Direction —
Set out the data below as a numbered list, leaving out any blank lines.

Data excerpts —
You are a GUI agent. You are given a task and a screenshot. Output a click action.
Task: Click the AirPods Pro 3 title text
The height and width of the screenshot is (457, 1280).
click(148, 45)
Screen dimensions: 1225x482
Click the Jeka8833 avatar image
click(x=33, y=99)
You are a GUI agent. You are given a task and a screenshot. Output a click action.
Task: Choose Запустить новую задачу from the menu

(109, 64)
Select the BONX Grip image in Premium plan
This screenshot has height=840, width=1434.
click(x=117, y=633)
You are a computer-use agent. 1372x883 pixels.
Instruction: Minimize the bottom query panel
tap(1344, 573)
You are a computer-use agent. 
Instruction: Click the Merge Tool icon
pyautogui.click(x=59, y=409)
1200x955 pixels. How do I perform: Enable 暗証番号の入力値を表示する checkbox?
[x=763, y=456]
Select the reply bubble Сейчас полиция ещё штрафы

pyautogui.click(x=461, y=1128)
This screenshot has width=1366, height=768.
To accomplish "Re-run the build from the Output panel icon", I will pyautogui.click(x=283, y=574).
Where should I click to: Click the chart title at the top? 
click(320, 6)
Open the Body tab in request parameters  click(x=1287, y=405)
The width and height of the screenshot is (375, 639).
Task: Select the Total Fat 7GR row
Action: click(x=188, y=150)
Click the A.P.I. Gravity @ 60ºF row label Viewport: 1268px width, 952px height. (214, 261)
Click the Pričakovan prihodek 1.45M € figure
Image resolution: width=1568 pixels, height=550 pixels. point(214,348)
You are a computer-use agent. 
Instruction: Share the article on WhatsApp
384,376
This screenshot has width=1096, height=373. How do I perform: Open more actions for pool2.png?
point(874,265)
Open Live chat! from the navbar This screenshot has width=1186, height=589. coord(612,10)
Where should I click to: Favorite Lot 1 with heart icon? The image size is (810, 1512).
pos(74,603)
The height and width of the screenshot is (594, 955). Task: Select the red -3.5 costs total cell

Solution to this exercise —
1. You are a GUI agent. You are given a task and a screenshot. Output a click action.
2. Task: Click the AirPods Pro 3 title text
3. The height and width of the screenshot is (457, 1280).
4. click(148, 45)
5. Screen dimensions: 1225x482
6. Click the Jeka8833 avatar image
7. click(x=33, y=99)
8. You are a GUI agent. You are given a task and a screenshot. Output a click action.
9. Task: Choose Запустить новую задачу from the menu
10. (109, 64)
11. Select the BONX Grip image in Premium plan
12. This screenshot has height=840, width=1434.
13. click(x=117, y=633)
14. You are a computer-use agent. 1372x883 pixels.
15. Instruction: Minimize the bottom query panel
16. tap(1344, 573)
17. You are a computer-use agent. 
18. Instruction: Click the Merge Tool icon
19. pyautogui.click(x=59, y=409)
20. 1200x955 pixels. How do I perform: Enable 暗証番号の入力値を表示する checkbox?
21. [x=763, y=456]
22. Select the reply bubble Сейчас полиция ещё штрафы
23. pyautogui.click(x=461, y=1128)
24. This screenshot has width=1366, height=768.
25. To accomplish "Re-run the build from the Output panel icon", I will pyautogui.click(x=283, y=574).
26. Where should I click to: Click the chart title at the top? 
27. click(320, 6)
28. Open the Body tab in request parameters  click(x=1287, y=405)
29. The width and height of the screenshot is (375, 639).
30. Task: Select the Total Fat 7GR row
31. Action: click(x=188, y=150)
32. Click the A.P.I. Gravity @ 60ºF row label Viewport: 1268px width, 952px height. (214, 261)
33. Click the Pričakovan prihodek 1.45M € figure
34. Image resolution: width=1568 pixels, height=550 pixels. point(214,348)
35. You are a computer-use agent. 
36. Instruction: Share the article on WhatsApp
37. 384,376
38. This screenshot has width=1096, height=373. How do I perform: Open more actions for pool2.png?
39. point(874,265)
40. Open Live chat! from the navbar This screenshot has width=1186, height=589. coord(612,10)
41. Where should I click to: Favorite Lot 1 with heart icon? The image size is (810, 1512).
42. pos(74,603)
43. The height and width of the screenshot is (594, 955). Task: Select the red -3.5 costs total cell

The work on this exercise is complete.